Of the four most similar structures in CAESAR’s training set, all four are sensitizers. They have an average structural similarity to the query structure of 69.3 % according to the software.Upon investigation using the OECD toolbox to profile the similar compounds, protein binding by OASIS with autoxidation simulation and skin metabolism simulation shows that the similar structures do show similar mechanistic domain as the query structure but only one follows both identified mechanisms.Uncertainty is indicated by the absence of fragments not found in the compounds of the training set, and also a descriptor for the target was identified as being outside of the scope of the training set. Therefore the model concludes the prediction was outside of its domain. As the query structure was not within the applicability domain of the model, and there is some uncertainty in the model, the prediction was considered to be low reliability.

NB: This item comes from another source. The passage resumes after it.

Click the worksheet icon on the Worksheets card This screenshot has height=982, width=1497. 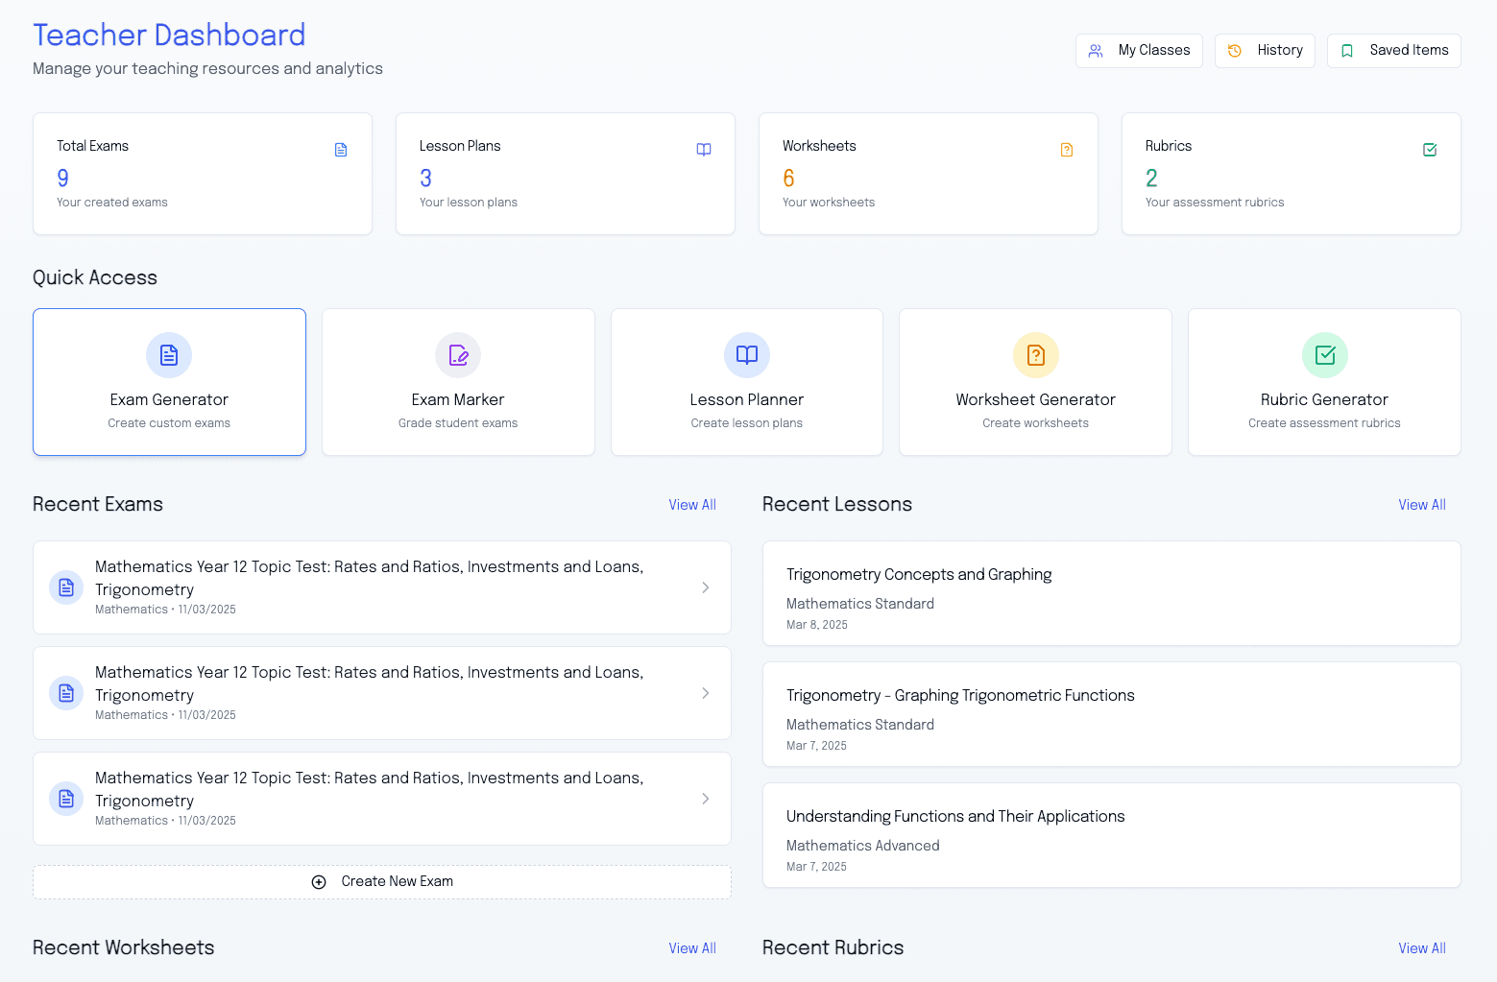[1067, 150]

The DEREK skin sensitisation module indicated two separate potential mechanisms for the compound. The first being considerations around the quaternary nitrogen moeity, which DEREK reports as a direct acting hapten acting through ion pair formation. The model states that this alert alone should only be considered equivocal, but there is reference to higher lipophilicty contributing to the likelihood of the material being skin sensitising. The model also shows the potential for sensitisation highlighted by an alert for vinylic or allylic anisole. The model goes on to list several potential mechanisms by which this may induce sensitisation from the literature via formation of pre/pro-haptens. However it points out that the most likely mechanism will follow enzymatic cleavage following absorption in the skin to for the phenol, after which abstraction of the hydroxyl hydrogen to generate a reactive phenolic radical species, stabilised by the vinyl group.
The EC3 prediction from DEREK based on the n-quat alert shows only a single substance in the dataset which was significantly dissimilar to the target compound and only identified as a week sensitizer by LLNA (30%). Via the vinyl anisole mechanism however, the prediction is marginally improved owing to having two substances with three data points in total, with LLNA values of 2.3, 18 and 20%. Though these substances were also dissimilar from the target, the degree of dissimilarity was in both instances this was too few data points to derive a predicted value. These conclusions were considered reliable.
While no prediction is made by the software, no EC3 result from the similar compounsds was less than 2%.
Prediction with OECD Toolbox was performed manually as the automated workflow would not continue for these charged compounds. GalHueSHield HCS triggered an alert for protein binding for skin sensitisation by oasis, for Michael addition, and also alerts for Schiff base formation when considering skin metabolism products.
Primary grouping was made with the Protein binding alerts for skin sensitization by oasis, followed by sub-categorisations using (i) protein binding alerts for skin sensitisation by OASIS with skin metabolism simulator, (ii) protein binding alerts for skin sensitisation by OASIS with autoxidation simulator, and (iii) structural similarity. This returned the 4 nearest structures, though their similarity was only >30%, with an average of 40% similarity to the target, which indicates some uncertainty. Furthermore, concordance between the measured results can only be considered moderate as there are two positive and two negative results (though the collection of data prior to structural similarity grouping was predominately positive). The query structure is within the applicability domain of all subcategories, which affords some confidence in the prediction. As a result the model is assumed to be only moderately reliable.